A commit in branch main references this bug: URL: https://cgit.FreeBSD.org/src/commit/?id=d157f2627b238ba38d1cad36f1aa165c42ce91ee commit d157f2627b238ba38d1cad36f1aa165c42ce91ee Author: Mark Johnston <markj@FreeBSD.org> AuthorDate: 2021-12-17 15:59:29 +0000 Commit: Mark Johnston <markj@FreeBSD.org> CommitDate: 2021-12-17 18:09:49 +0000 unix: Increase the default datagram recv buffer size syslog(3) was recently change to support larger messages, up to 8KB. Our syslogd handles this fine, as it adjusts /dev/log's recv buffer to a large size. rsyslog, however, uses the system default of 4KB. This leads to problems since our syslog(3) retries indefinitely when a send() returns ENOBUFS, but if the message is large enough this will never succeed. Increase the default recv buffer size for datagram sockets to support 8KB syslog messages without requiring the logging daemon to adjust its buffers. PR: 260126 Reviewed by: asomers MFC after: 2 weeks Sponsored by: The FreeBSD Foundation Differential Revision: https://reviews.freebsd.org/D33380 sys/kern/uipc_usrreq.c | 2 +- 1 file changed, 1 insertion(+), 1 deletion(-)
A commit in branch stable/13 references this bug: URL: https://cgit.FreeBSD.org/src/commit/?id=7a06849669ac9fe936a89c908e464afbfbf85bf8 commit 7a06849669ac9fe936a89c908e464afbfbf85bf8 Author: Mark Johnston <markj@FreeBSD.org> AuthorDate: 2021-12-17 15:59:29 +0000 Commit: Mark Johnston <markj@FreeBSD.org> CommitDate: 2021-12-31 14:25:54 +0000 unix: Increase the default datagram recv buffer size syslog(3) was recently change to support larger messages, up to 8KB. Our syslogd handles this fine, as it adjusts /dev/log's recv buffer to a large size. rsyslog, however, uses the system default of 4KB. This leads to problems since our syslog(3) retries indefinitely when a send() returns ENOBUFS, but if the message is large enough this will never succeed. Increase the default recv buffer size for datagram sockets to support 8KB syslog messages without requiring the logging daemon to adjust its buffers.

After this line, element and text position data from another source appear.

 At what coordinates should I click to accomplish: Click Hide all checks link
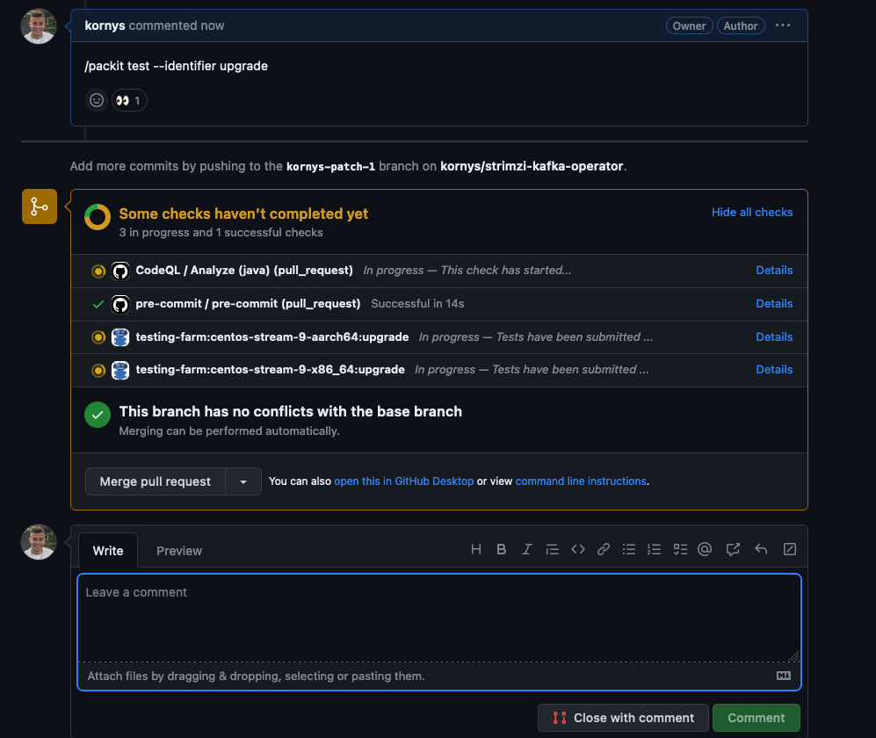point(752,212)
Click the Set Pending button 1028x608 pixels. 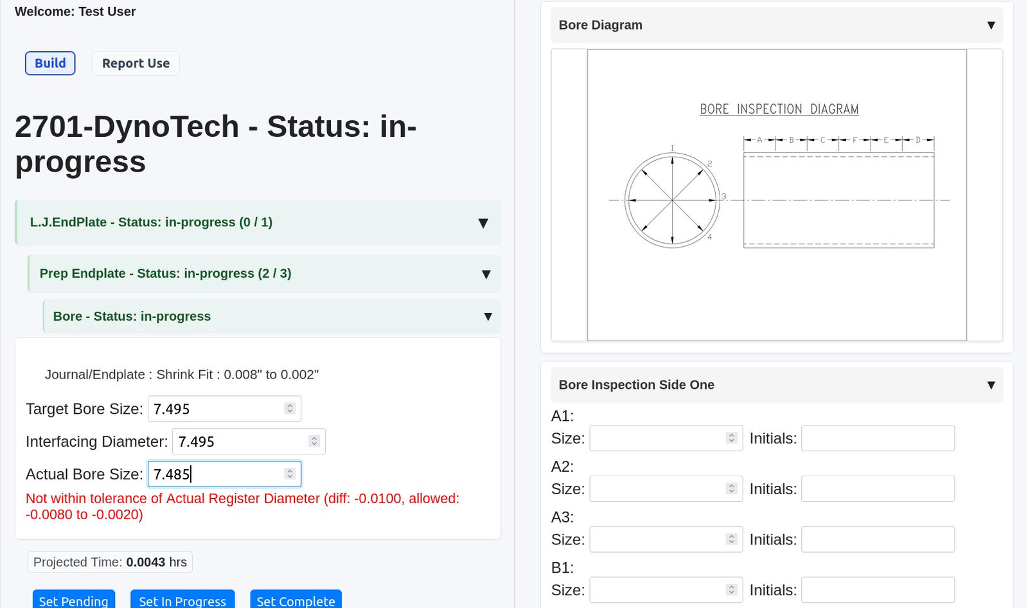(73, 600)
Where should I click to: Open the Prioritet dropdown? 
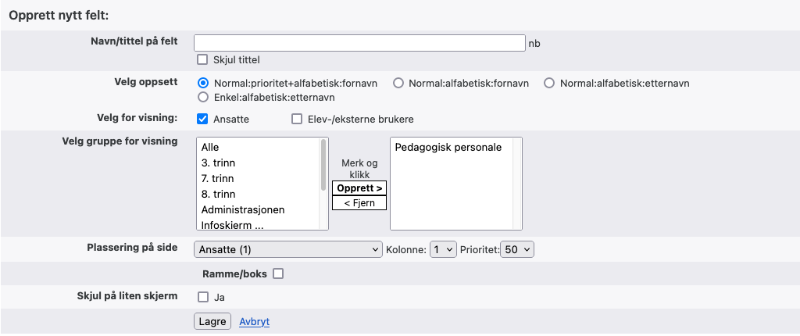click(517, 249)
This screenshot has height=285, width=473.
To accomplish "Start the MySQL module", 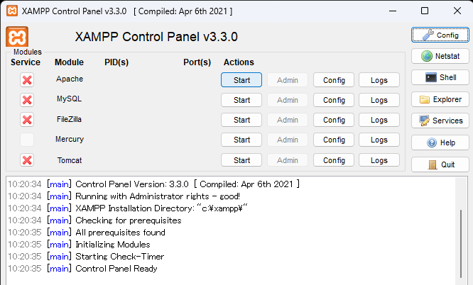I will point(241,100).

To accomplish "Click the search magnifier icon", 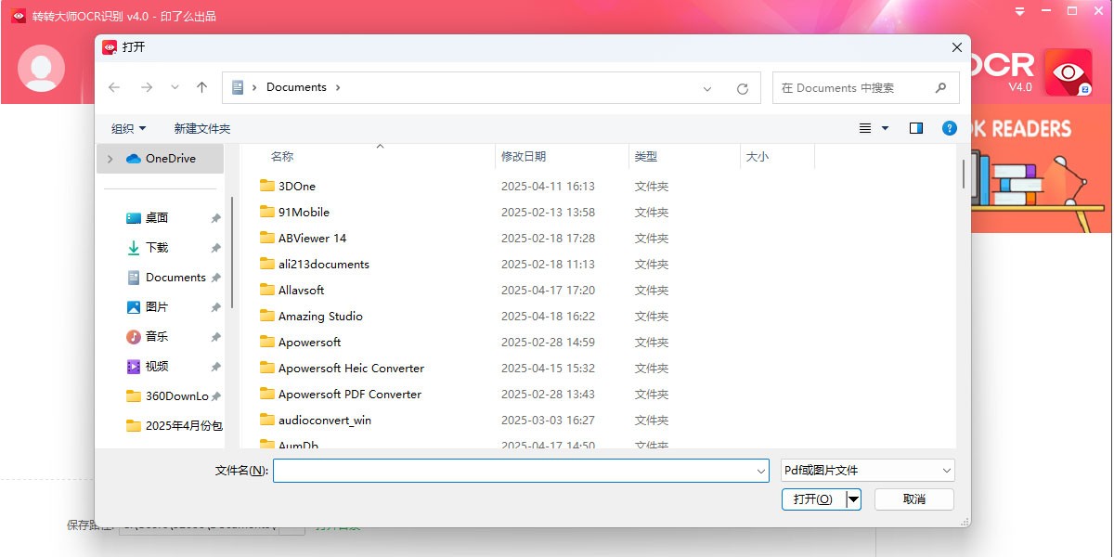I will tap(940, 88).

PR: 260126 Reviewed by: asomers Sponsored by: The FreeBSD Foundation (cherry picked from commit d157f2627b238ba38d1cad36f1aa165c42ce91ee) sys/kern/uipc_usrreq.c | 2 +- 1 file changed, 1 insertion(+), 1 deletion(-)
A commit in branch main references this bug: URL: https://cgit.FreeBSD.org/src/commit/?id=881059955a5d83fc173f40f266d93ddd91255291 commit 881059955a5d83fc173f40f266d93ddd91255291 Author: Dmitry Wagin <dmitry.wagin@ya.ru> AuthorDate: 2021-03-23 16:01:15 +0000 Commit: Mark Johnston <markj@FreeBSD.org> CommitDate: 2021-12-31 17:57:01 +0000 libc: Some enhancements to syslog(3) This is a re-application of commit 2d82b47a5b4ef18550565dd55628d51f54d0af2e, which was reverted since it broke with syslog daemons that don't adjust the /dev/log recv buffer size. Now that the default is large enough to accomodate 8KB messages, restore support for large messages. PR: 260126 lib/libc/gen/syslog.c | 15 ++++++++++++++- 1 file changed, 14 insertions(+), 1 deletion(-)
The revert never made it to stable/13.